[Start Document passage]

Tellingly, Butchershop's
opening section, a reprinting of Havoc's novella Raism, pays
tribute to the spirit of Gilles de Rais, the 15th-century child
murderer whom Bataille also lionized. Unlike Bataille's thoughtful
championing of the psychotic Frenchman, though, Havoc's work seems
less intellectually meditated, fired from the groin as much as the
cerebellum, a relentless orgy of perverse adjectives: "I, Gilles
de Rais, the Master, Ditchfinder General, pink venus rag-burner,
headsman harvesting traumatized afterbirths of cannibal tar babies,
woodsman whose venereal topiary wrought the hirsute caryatid carcinoma
shadowing God's fundament...." And so on--that sentence alone
continuing for 150 more words of visceral description.
On this level,
Butchershop works a dark magic, seeking not to tell stories,
but to explore the vast mutant possibilities of humanity--and language--as
it breeds with its latent pagan lusts and perversions. Venture forth
at your own risk. John Graham
Generation
Ex: Tales from the
Second Wives Club
by
Karen Karbo
(Bloomsbury, 235 pages, $24.95)

[End Document passage]
[Start Recorded information]

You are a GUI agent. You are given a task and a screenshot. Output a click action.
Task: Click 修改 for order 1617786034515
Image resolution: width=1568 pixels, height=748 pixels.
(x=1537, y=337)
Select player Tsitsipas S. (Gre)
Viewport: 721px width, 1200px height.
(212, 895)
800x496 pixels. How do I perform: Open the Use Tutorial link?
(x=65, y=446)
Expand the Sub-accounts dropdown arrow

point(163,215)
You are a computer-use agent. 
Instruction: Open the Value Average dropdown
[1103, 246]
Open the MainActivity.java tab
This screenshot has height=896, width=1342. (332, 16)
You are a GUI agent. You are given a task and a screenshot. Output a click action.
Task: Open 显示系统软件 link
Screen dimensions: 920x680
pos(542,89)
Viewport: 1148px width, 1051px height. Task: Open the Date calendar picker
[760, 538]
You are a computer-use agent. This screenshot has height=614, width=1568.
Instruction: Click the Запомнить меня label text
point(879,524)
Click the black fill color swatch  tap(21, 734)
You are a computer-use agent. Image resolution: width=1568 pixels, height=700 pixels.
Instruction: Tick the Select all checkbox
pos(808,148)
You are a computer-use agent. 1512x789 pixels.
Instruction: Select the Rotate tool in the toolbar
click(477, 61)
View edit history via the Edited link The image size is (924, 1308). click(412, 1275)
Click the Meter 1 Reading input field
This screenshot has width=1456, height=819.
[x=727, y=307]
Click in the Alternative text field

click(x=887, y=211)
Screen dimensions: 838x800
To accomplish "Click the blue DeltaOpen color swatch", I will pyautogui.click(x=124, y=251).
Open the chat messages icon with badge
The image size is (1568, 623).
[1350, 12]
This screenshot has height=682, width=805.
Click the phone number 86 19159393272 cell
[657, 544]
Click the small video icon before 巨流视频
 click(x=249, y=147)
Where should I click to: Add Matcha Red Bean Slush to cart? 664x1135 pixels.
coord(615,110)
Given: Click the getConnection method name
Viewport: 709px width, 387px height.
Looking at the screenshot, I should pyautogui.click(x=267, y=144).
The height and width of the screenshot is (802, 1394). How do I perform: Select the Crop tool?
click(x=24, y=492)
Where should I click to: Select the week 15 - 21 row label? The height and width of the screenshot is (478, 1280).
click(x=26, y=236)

[End Recorded information]

» **What you will do**:
1. For each statement about the book review, say yes or no, and quote the words of the review that decide it.
(a) Butchershop opens with a reprinting of Havoc's novella Raism.
(b) Bataille condemned Gilles de Rais.
(c) The sentence quoted from the novella continues for 150 more words.
2. Translate this sentence from the book review into Spanish: "Venture forth at your own risk."
Answer using only the book review.

» **Expected responses**:
1.
(a) Yes: "opening section, a reprinting of Havoc's novella Raism"
(b) No: "the 15th-century child murderer whom Bataille also lionized"
(c) Yes: "that sentence alone continuing for 150 more words of visceral description"

2. Aventúrese bajo su propio riesgo.